Insgesamt bestehen die Versgrabschriften – ebenso wie die Prosagrabschriften in Form von Sterbevermerken – größtenteils aus formelhaften Versatzstücken, die sich in allen Inschriftenbeständen wiederholen, und sind nur selten speziell auf die Individualität des oder der Verstorbenen hin konzipiert. Der Platz des Begräbnisses wird mit Formeln wie hic iacet (Nr. 38), hic est tumulatus (Nr. 48) oder hic corpus tegitur (Nr. 81) bezeichnet, der Verstorbene mit schmückenden Epitheta versehen und am Schluß der Inschrift oft die Aufnahme der Seele in das Himmelreich konstatiert oder als Fürbitte formuliert durch Wendungen wie mens videt ipsa deum (Nr. 89) oder spiritus astra tenet (Nr. 81).
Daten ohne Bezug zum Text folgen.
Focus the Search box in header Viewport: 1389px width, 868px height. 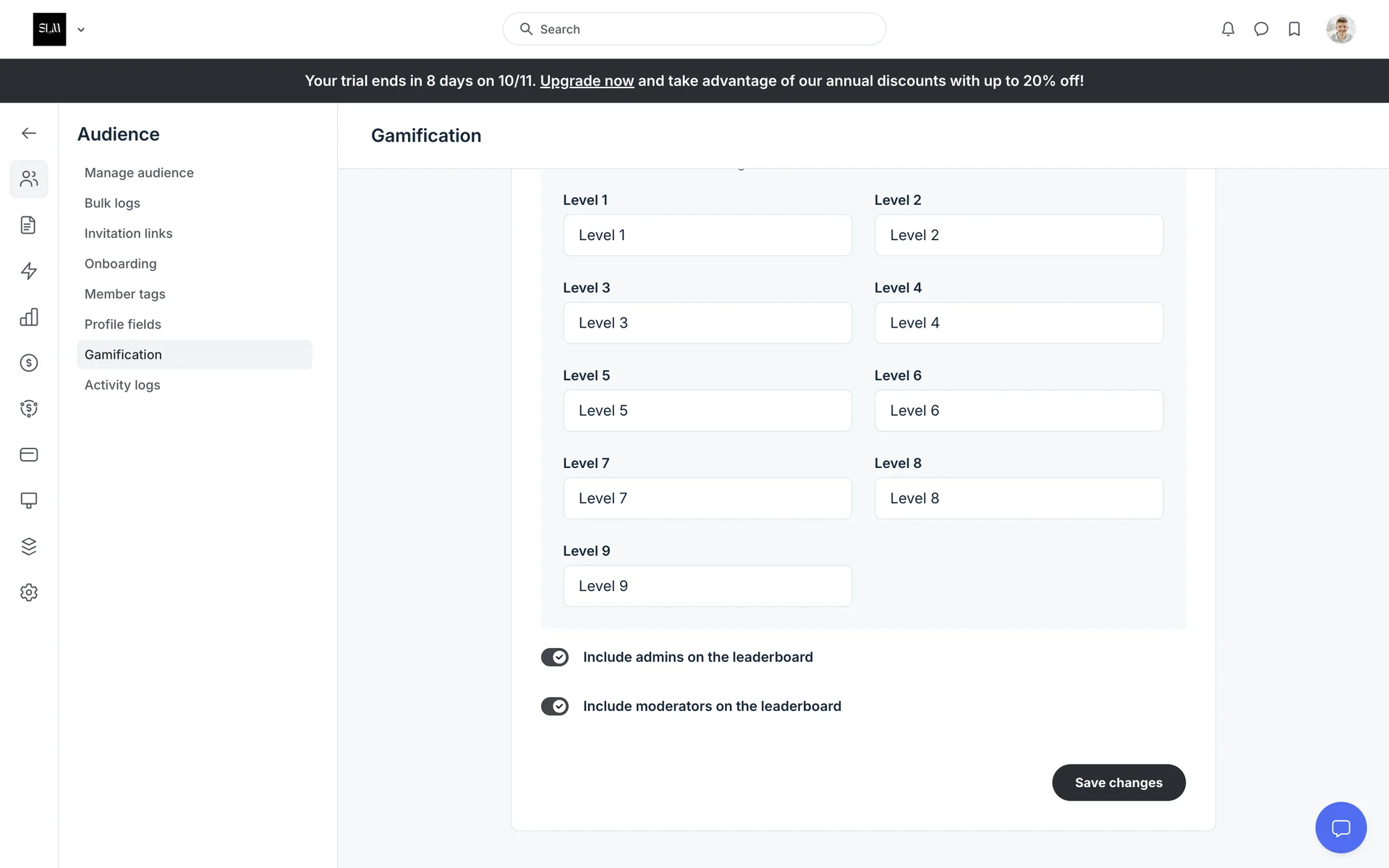694,29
Nur selten kommen in den Grabschriften individuellere Formulierungen vor, wie etwa in der Grabschrift des Dompropstes Thomas von Halle (Nr. 81), die die jahrelange Gefangenschaft des Verstorbenen thematisiert, oder in der – nur noch bruchstückhaft erhaltenen – Versinschrift für den 1578 ermordeten Mindener Ratsherrn Albert Ludeking (Nr. 99), in der die hinterbliebene Witwe getröstet wird.

Zu den Versgrabschriften können kurze Prosainschriften hinzutreten, die den Todestag, den Namen und eventuell das Amt des Verstorbenen enthalten. Diese Sterbevermerke kommen auch allein auf Grabplatten oder Epitaphien vor, die den Mindener Bischöfen ebenso wie den Angehörigen des Klerus, des Adels und des Bürgertums gesetzt wurden. Auf Grabplatten verlaufen sie in den meisten Fällen auf einer Rahmenleiste um den Stein. Das Formular dieses Inschriftentyps erweitert sich im Laufe der Zeit, und zu dem Namen – eventuell mit dem Zusatz dominus, der [Druckseite XXII] Herkunftsbezeichnung oder dem Titel – und dem Sterbedatum treten weitere Angaben hinzu. So wird der 1352 verstorbene Bischof Gerhard von Holstein-Schaumburg in seiner Grabinschrift (Nr. 29) als comparator Castri Rodensis bezeichnet und damit auf die für das Bistum Minden wichtigste Handlung seiner Amtszeit, den Erwerb der Burg Rahden, verwiesen. Um eine Fürbitte wird der Sterbevermerk erstmals auf der Grabplatte des 1371 verstorbenen Johannes Hope erweitert (Nr. 33); allerdings läßt sich nicht ausschließen, daß auch ältere Grabinschriften, die lediglich in kopialer Überlieferung vorliegen, eine Fürbitte enthielten, die nur nicht aufgezeichnet wurde. Es fällt jedoch auf, daß sich auf den drei für das 14. Jahrhundert vollständig im Original überlieferten Grabdenkmälern (Nr. 29, Nr. 30, Nr. 31) keine Fürbitte findet. Im 16. Jahrhundert wird es üblich, den Verstorbenen auch in den kürzeren Prosagrabschriften durch schmückende Epitheta zu rühmen, die in den Versgrabschriften schon von Beginn an Verwendung fanden. So wird der Abt des Mauritiusklosters Johannes Pürtick (Nr. 68) als venerabilis pater bezeichnet, der Dompropst Thomas von Halle (Nr. 81) als vir magnificus und Joachim von Glabeck (Nr. 87 u. Nr. 88) als erbar unde erntfest.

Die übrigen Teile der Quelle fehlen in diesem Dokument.